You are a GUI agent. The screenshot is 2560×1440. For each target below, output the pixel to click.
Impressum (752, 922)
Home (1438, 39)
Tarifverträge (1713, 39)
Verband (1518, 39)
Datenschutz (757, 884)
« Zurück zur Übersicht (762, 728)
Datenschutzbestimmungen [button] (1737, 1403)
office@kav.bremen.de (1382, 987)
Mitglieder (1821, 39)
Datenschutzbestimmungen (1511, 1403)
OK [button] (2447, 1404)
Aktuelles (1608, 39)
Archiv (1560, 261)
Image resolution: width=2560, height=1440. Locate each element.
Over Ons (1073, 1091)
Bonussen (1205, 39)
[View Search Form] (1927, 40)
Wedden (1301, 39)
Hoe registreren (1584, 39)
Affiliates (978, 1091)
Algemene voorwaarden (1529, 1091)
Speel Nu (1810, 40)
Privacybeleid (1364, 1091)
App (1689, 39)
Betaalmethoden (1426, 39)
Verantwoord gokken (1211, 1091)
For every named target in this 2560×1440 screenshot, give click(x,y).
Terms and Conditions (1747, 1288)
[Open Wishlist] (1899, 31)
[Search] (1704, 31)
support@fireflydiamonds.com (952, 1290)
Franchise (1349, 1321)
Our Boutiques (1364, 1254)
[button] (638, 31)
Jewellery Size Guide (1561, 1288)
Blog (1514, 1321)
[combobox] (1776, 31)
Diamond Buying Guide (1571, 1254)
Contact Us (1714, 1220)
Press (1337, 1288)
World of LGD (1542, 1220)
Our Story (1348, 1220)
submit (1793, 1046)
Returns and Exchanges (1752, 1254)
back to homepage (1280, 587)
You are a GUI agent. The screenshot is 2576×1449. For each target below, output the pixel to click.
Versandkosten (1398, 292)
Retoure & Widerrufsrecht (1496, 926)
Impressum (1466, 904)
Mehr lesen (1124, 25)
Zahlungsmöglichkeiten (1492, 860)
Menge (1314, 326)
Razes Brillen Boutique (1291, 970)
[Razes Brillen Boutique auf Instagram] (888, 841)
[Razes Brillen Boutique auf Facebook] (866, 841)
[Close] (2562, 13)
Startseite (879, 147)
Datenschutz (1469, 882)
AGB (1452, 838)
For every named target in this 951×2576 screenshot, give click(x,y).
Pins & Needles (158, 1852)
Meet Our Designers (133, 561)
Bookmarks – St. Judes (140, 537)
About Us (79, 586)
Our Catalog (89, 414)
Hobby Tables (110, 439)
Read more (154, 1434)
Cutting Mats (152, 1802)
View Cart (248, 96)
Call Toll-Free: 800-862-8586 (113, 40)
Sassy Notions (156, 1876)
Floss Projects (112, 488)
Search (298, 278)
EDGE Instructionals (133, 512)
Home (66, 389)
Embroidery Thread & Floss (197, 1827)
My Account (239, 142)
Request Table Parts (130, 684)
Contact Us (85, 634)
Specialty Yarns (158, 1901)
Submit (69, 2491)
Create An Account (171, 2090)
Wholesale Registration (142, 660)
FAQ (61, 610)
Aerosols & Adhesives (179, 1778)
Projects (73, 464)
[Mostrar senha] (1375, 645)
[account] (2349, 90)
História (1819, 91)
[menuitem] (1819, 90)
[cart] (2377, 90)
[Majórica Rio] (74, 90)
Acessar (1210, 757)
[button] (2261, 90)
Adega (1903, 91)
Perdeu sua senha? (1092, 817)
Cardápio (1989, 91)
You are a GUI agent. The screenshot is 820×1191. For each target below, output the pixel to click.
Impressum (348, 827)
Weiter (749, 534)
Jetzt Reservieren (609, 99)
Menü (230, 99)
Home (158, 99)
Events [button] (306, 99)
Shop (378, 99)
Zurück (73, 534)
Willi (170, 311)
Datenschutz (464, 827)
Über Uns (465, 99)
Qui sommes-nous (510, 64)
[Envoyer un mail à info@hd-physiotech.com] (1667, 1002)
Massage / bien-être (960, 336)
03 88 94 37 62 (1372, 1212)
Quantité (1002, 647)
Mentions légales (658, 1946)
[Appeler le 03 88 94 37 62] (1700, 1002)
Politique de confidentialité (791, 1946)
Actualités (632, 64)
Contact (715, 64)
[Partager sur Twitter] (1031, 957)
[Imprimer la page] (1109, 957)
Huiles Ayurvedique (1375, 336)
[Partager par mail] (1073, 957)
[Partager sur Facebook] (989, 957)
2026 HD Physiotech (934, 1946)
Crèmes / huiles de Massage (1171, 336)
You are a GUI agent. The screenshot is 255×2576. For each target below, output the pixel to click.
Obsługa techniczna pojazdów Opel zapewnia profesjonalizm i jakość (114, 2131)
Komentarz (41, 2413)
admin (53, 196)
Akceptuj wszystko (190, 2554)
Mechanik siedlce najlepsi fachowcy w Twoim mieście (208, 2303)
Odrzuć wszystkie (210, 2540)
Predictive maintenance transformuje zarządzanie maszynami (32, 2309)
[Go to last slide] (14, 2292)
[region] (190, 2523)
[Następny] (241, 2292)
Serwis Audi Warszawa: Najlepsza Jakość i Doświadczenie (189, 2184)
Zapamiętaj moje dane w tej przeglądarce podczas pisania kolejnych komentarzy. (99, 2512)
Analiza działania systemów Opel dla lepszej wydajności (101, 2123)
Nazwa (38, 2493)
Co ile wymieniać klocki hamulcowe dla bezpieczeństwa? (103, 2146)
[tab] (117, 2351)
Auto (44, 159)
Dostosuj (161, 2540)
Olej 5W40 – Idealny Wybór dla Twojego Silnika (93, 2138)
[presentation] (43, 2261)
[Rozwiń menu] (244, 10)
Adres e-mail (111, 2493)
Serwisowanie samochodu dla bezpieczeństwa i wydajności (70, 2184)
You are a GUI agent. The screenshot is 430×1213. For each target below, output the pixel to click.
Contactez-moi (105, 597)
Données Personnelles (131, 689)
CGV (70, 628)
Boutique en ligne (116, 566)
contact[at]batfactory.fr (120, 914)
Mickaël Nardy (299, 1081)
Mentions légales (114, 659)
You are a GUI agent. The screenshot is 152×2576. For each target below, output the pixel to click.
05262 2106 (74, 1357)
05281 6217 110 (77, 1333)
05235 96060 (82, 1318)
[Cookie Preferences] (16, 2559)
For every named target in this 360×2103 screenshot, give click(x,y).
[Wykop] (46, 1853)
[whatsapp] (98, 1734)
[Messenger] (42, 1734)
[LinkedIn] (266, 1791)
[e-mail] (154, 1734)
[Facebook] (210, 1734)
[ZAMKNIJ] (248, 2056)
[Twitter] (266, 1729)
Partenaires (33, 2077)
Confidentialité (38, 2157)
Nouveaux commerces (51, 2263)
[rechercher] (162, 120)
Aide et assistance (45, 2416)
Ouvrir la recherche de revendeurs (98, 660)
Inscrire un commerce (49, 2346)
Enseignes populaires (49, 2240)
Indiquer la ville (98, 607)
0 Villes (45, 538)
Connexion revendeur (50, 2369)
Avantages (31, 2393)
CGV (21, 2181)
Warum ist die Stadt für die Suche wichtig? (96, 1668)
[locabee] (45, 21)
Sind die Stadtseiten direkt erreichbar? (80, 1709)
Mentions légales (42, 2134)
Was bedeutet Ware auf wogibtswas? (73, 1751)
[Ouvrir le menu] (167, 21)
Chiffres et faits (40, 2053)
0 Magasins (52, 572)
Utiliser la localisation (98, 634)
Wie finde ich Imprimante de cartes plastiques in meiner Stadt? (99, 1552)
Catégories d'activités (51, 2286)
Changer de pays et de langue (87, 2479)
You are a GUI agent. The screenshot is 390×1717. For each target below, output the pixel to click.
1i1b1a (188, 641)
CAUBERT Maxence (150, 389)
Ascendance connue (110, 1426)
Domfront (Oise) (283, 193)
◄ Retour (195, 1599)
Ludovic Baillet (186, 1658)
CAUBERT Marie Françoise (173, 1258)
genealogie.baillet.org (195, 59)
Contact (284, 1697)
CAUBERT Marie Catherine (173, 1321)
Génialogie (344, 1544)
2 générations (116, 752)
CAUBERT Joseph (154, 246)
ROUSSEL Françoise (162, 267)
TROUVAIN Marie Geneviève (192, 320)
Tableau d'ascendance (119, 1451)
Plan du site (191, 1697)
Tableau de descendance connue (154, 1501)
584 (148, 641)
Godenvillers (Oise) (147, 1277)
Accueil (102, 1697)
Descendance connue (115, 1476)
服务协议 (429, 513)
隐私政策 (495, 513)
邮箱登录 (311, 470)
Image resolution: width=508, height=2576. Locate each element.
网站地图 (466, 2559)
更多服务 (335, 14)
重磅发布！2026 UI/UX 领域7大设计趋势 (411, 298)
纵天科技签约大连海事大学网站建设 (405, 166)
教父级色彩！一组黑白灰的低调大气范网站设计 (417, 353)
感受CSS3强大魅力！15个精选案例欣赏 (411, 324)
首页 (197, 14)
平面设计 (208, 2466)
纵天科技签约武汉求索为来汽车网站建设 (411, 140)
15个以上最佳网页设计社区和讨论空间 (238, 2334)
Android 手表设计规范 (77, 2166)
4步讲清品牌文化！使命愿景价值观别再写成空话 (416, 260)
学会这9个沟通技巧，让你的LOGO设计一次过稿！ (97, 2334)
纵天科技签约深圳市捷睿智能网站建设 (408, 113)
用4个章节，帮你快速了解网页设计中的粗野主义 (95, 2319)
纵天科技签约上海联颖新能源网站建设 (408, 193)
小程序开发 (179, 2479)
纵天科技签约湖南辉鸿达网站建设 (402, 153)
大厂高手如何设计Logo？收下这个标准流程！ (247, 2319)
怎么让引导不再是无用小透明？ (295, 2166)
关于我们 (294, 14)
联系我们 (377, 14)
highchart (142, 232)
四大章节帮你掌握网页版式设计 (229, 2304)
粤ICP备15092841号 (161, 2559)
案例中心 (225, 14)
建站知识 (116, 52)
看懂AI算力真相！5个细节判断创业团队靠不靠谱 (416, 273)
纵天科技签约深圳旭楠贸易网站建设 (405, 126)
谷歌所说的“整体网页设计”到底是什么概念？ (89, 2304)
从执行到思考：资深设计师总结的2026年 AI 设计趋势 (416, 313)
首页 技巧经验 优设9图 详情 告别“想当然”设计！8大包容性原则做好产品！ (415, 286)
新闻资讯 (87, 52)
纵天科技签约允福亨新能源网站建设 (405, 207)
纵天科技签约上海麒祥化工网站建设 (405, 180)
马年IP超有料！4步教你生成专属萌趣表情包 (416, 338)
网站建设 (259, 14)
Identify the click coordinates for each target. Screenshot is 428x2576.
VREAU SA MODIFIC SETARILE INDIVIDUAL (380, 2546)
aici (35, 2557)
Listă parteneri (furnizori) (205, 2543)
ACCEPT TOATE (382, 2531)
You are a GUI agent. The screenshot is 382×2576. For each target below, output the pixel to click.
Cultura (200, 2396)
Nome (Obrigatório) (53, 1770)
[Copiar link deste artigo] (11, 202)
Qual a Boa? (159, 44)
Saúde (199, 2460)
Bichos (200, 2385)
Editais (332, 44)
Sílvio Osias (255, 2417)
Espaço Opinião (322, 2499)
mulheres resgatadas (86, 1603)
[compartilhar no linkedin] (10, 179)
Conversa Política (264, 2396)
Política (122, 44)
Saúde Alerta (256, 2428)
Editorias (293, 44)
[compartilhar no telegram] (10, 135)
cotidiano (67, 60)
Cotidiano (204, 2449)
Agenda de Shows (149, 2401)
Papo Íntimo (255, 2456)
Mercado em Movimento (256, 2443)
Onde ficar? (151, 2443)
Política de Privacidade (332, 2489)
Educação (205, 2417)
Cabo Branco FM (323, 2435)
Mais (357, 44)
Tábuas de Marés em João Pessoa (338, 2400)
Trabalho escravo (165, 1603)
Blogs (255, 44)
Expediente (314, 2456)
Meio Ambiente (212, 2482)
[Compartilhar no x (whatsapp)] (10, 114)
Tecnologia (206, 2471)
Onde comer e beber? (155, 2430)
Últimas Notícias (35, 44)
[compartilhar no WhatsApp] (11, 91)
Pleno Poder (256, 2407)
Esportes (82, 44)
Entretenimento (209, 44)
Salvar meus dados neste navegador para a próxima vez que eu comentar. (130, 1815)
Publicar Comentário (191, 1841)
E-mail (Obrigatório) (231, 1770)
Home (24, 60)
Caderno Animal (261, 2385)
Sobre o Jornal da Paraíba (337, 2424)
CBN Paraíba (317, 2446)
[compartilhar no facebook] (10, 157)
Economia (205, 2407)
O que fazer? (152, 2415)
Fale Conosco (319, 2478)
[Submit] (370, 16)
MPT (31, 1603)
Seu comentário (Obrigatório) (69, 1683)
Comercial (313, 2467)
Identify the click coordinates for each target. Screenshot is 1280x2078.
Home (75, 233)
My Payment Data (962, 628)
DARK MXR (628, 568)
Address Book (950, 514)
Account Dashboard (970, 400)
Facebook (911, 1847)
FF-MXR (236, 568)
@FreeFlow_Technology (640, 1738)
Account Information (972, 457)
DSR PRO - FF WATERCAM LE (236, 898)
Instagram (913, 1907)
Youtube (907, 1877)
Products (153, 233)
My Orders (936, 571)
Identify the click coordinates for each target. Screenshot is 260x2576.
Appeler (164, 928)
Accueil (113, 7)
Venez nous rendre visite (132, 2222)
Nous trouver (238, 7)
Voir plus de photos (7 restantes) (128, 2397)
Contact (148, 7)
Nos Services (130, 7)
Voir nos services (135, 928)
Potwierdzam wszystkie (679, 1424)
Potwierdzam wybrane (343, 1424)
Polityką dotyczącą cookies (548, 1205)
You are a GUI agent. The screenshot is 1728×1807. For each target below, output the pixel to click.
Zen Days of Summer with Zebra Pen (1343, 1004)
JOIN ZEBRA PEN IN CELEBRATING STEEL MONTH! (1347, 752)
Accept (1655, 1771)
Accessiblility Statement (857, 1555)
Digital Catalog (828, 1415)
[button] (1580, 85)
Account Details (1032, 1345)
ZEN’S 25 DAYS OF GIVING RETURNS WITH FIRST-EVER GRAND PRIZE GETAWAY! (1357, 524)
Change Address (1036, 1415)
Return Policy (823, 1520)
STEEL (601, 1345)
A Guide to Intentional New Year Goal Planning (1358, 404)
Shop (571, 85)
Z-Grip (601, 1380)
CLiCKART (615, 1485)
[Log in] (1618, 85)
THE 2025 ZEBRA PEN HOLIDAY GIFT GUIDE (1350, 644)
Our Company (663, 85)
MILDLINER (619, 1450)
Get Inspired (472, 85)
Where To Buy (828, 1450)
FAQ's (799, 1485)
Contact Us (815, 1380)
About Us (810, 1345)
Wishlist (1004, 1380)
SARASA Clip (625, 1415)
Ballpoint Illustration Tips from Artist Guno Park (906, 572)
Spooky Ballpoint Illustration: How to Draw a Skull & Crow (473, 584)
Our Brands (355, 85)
========
- _Action item_
What is needed is an exact copy of the lines above, from the one containing "Verband (1518, 39)" through the one containing "Meet Our Designers (133, 561)", with nothing added.

- _Task result_
Verband (1518, 39)
Datenschutz (757, 884)
« Zurück zur Übersicht (762, 728)
Datenschutzbestimmungen [button] (1737, 1403)
office@kav.bremen.de (1382, 987)
Mitglieder (1821, 39)
Datenschutzbestimmungen (1511, 1403)
OK [button] (2447, 1404)
Aktuelles (1608, 39)
Archiv (1560, 261)
Image resolution: width=2560, height=1440. Locate each element.
Over Ons (1073, 1091)
Bonussen (1205, 39)
[View Search Form] (1927, 40)
Wedden (1301, 39)
Hoe registreren (1584, 39)
Affiliates (978, 1091)
Algemene voorwaarden (1529, 1091)
Speel Nu (1810, 40)
Privacybeleid (1364, 1091)
App (1689, 39)
Betaalmethoden (1426, 39)
Verantwoord gokken (1211, 1091)
For every named target in this 2560×1440 screenshot, give click(x,y).
Terms and Conditions (1747, 1288)
[Open Wishlist] (1899, 31)
[Search] (1704, 31)
support@fireflydiamonds.com (952, 1290)
Franchise (1349, 1321)
Our Boutiques (1364, 1254)
[button] (638, 31)
Jewellery Size Guide (1561, 1288)
Blog (1514, 1321)
[combobox] (1776, 31)
Diamond Buying Guide (1571, 1254)
Contact Us (1714, 1220)
Press (1337, 1288)
World of LGD (1542, 1220)
Our Story (1348, 1220)
submit (1793, 1046)
Returns and Exchanges (1752, 1254)
back to homepage (1280, 587)
You are a GUI agent. The screenshot is 2576×1449. For each target below, output the pixel to click.
Versandkosten (1398, 292)
Retoure & Widerrufsrecht (1496, 926)
Impressum (1466, 904)
Mehr lesen (1124, 25)
Zahlungsmöglichkeiten (1492, 860)
Menge (1314, 326)
Razes Brillen Boutique (1291, 970)
[Razes Brillen Boutique auf Instagram] (888, 841)
[Razes Brillen Boutique auf Facebook] (866, 841)
[Close] (2562, 13)
Startseite (879, 147)
Datenschutz (1469, 882)
AGB (1452, 838)
For every named target in this 951×2576 screenshot, give click(x,y).
Pins & Needles (158, 1852)
Meet Our Designers (133, 561)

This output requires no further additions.